-- YOUR INSTRUCTIONS --
Each record is to be printed again precisely as it reads.

── DATA SECTION ──

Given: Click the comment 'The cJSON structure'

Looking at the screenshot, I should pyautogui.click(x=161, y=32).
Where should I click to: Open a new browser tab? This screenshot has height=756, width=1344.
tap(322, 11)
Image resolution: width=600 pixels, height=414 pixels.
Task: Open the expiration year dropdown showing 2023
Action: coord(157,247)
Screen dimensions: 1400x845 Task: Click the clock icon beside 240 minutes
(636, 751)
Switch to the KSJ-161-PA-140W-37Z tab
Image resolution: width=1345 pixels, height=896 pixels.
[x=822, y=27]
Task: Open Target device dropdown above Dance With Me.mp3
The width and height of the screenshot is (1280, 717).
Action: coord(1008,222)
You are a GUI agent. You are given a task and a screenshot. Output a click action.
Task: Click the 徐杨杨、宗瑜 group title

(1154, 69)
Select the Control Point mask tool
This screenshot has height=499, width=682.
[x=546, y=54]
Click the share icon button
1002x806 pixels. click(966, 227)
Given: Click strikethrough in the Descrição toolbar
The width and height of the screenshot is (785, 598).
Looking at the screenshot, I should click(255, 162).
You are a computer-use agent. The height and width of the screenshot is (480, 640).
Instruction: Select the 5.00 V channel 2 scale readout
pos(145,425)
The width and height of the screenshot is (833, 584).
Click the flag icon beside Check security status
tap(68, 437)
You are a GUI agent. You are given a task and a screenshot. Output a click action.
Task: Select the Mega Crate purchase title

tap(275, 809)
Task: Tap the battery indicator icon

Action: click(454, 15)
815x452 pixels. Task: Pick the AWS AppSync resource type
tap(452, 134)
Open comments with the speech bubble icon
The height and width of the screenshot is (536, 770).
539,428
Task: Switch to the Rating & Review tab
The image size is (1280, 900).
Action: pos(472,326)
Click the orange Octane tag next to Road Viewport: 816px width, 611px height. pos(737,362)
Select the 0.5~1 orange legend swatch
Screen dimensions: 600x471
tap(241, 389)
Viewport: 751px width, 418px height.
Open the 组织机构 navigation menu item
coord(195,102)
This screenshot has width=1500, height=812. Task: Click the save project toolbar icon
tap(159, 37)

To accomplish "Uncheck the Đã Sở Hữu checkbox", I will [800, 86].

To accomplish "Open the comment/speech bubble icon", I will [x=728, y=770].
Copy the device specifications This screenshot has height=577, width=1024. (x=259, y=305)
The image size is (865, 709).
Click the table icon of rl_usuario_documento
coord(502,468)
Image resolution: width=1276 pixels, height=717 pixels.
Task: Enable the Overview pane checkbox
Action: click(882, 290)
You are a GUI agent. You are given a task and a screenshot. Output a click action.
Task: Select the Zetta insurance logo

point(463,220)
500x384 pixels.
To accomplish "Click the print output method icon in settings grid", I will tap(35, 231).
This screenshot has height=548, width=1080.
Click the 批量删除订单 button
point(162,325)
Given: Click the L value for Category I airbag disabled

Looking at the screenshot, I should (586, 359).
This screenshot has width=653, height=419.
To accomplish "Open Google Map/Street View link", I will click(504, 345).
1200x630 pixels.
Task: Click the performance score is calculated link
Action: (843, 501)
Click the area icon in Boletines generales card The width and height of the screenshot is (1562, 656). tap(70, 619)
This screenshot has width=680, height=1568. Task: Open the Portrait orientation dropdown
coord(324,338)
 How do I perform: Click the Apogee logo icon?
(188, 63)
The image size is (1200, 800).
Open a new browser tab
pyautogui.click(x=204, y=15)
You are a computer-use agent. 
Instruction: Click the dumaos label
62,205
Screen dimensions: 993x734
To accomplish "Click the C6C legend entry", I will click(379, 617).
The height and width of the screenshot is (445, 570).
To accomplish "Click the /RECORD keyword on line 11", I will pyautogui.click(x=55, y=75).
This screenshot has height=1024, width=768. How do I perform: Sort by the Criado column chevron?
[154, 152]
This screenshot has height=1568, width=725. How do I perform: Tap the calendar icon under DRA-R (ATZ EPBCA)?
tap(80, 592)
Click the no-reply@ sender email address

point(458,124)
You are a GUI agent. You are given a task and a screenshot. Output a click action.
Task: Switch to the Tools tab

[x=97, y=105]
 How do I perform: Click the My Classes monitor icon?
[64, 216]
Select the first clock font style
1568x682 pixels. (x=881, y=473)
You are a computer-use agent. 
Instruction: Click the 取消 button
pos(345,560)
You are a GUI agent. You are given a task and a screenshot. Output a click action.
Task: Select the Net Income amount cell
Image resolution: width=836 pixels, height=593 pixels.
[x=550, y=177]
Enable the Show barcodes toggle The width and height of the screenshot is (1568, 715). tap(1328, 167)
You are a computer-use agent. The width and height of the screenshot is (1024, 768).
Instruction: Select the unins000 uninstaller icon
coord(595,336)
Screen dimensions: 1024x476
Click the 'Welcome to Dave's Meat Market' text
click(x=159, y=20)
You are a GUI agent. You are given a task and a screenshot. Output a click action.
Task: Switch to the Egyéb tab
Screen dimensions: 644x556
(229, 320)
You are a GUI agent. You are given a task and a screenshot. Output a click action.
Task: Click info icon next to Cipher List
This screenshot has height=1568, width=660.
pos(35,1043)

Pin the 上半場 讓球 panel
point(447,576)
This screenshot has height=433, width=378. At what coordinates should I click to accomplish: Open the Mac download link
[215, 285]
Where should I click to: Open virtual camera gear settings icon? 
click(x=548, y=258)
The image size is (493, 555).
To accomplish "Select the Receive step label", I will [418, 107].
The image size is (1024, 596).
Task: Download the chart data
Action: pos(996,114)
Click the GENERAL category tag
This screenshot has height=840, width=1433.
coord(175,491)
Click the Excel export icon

───

-- TASK RESPONSE --
Given: Click the comment 'The cJSON structure'

Looking at the screenshot, I should pyautogui.click(x=161, y=32).
Where should I click to: Open a new browser tab? This screenshot has height=756, width=1344.
tap(322, 11)
Image resolution: width=600 pixels, height=414 pixels.
Task: Open the expiration year dropdown showing 2023
Action: coord(157,247)
Screen dimensions: 1400x845 Task: Click the clock icon beside 240 minutes
(636, 751)
Switch to the KSJ-161-PA-140W-37Z tab
Image resolution: width=1345 pixels, height=896 pixels.
[x=822, y=27]
Task: Open Target device dropdown above Dance With Me.mp3
The width and height of the screenshot is (1280, 717).
Action: coord(1008,222)
You are a GUI agent. You are given a task and a screenshot. Output a click action.
Task: Click the 徐杨杨、宗瑜 group title

(1154, 69)
Select the Control Point mask tool
This screenshot has height=499, width=682.
[x=546, y=54]
Click the share icon button
1002x806 pixels. click(966, 227)
Given: Click strikethrough in the Descrição toolbar
The width and height of the screenshot is (785, 598).
Looking at the screenshot, I should click(255, 162).
You are a computer-use agent. The height and width of the screenshot is (480, 640).
Instruction: Select the 5.00 V channel 2 scale readout
pos(145,425)
The width and height of the screenshot is (833, 584).
Click the flag icon beside Check security status
tap(68, 437)
You are a GUI agent. You are given a task and a screenshot. Output a click action.
Task: Select the Mega Crate purchase title

tap(275, 809)
Task: Tap the battery indicator icon

Action: click(454, 15)
815x452 pixels. Task: Pick the AWS AppSync resource type
tap(452, 134)
Open comments with the speech bubble icon
The height and width of the screenshot is (536, 770).
539,428
Task: Switch to the Rating & Review tab
The image size is (1280, 900).
Action: pos(472,326)
Click the orange Octane tag next to Road Viewport: 816px width, 611px height. pos(737,362)
Select the 0.5~1 orange legend swatch
Screen dimensions: 600x471
tap(241, 389)
Viewport: 751px width, 418px height.
Open the 组织机构 navigation menu item
coord(195,102)
This screenshot has width=1500, height=812. Task: Click the save project toolbar icon
tap(159, 37)

To accomplish "Uncheck the Đã Sở Hữu checkbox", I will [800, 86].

To accomplish "Open the comment/speech bubble icon", I will [x=728, y=770].
Copy the device specifications This screenshot has height=577, width=1024. (x=259, y=305)
The image size is (865, 709).
Click the table icon of rl_usuario_documento
coord(502,468)
Image resolution: width=1276 pixels, height=717 pixels.
Task: Enable the Overview pane checkbox
Action: click(882, 290)
You are a GUI agent. You are given a task and a screenshot. Output a click action.
Task: Select the Zetta insurance logo

point(463,220)
500x384 pixels.
To accomplish "Click the print output method icon in settings grid", I will tap(35, 231).
This screenshot has height=548, width=1080.
Click the 批量删除订单 button
point(162,325)
Given: Click the L value for Category I airbag disabled

Looking at the screenshot, I should (586, 359).
This screenshot has width=653, height=419.
To accomplish "Open Google Map/Street View link", I will click(504, 345).
1200x630 pixels.
Task: Click the performance score is calculated link
Action: (843, 501)
Click the area icon in Boletines generales card The width and height of the screenshot is (1562, 656). tap(70, 619)
This screenshot has width=680, height=1568. Task: Open the Portrait orientation dropdown
coord(324,338)
 How do I perform: Click the Apogee logo icon?
(188, 63)
The image size is (1200, 800).
Open a new browser tab
pyautogui.click(x=204, y=15)
You are a computer-use agent. 
Instruction: Click the dumaos label
62,205
Screen dimensions: 993x734
To accomplish "Click the C6C legend entry", I will click(379, 617).
The height and width of the screenshot is (445, 570).
To accomplish "Click the /RECORD keyword on line 11", I will pyautogui.click(x=55, y=75).
This screenshot has height=1024, width=768. How do I perform: Sort by the Criado column chevron?
[154, 152]
This screenshot has height=1568, width=725. How do I perform: Tap the calendar icon under DRA-R (ATZ EPBCA)?
tap(80, 592)
Click the no-reply@ sender email address

point(458,124)
You are a GUI agent. You are given a task and a screenshot. Output a click action.
Task: Switch to the Tools tab

[x=97, y=105]
 How do I perform: Click the My Classes monitor icon?
[64, 216]
Select the first clock font style
1568x682 pixels. (x=881, y=473)
You are a computer-use agent. 
Instruction: Click the 取消 button
pos(345,560)
You are a GUI agent. You are given a task and a screenshot. Output a click action.
Task: Select the Net Income amount cell
Image resolution: width=836 pixels, height=593 pixels.
[x=550, y=177]
Enable the Show barcodes toggle The width and height of the screenshot is (1568, 715). tap(1328, 167)
You are a computer-use agent. The width and height of the screenshot is (1024, 768).
Instruction: Select the unins000 uninstaller icon
coord(595,336)
Screen dimensions: 1024x476
Click the 'Welcome to Dave's Meat Market' text
click(x=159, y=20)
You are a GUI agent. You are given a task and a screenshot. Output a click action.
Task: Switch to the Egyéb tab
Screen dimensions: 644x556
(229, 320)
You are a GUI agent. You are given a task and a screenshot. Output a click action.
Task: Click info icon next to Cipher List
This screenshot has height=1568, width=660.
pos(35,1043)

Pin the 上半場 讓球 panel
point(447,576)
This screenshot has height=433, width=378. At what coordinates should I click to accomplish: Open the Mac download link
[215, 285]
Where should I click to: Open virtual camera gear settings icon? 
click(x=548, y=258)
The image size is (493, 555).
To accomplish "Select the Receive step label", I will [418, 107].
The image size is (1024, 596).
Task: Download the chart data
Action: pos(996,114)
Click the GENERAL category tag
This screenshot has height=840, width=1433.
coord(175,491)
Click the Excel export icon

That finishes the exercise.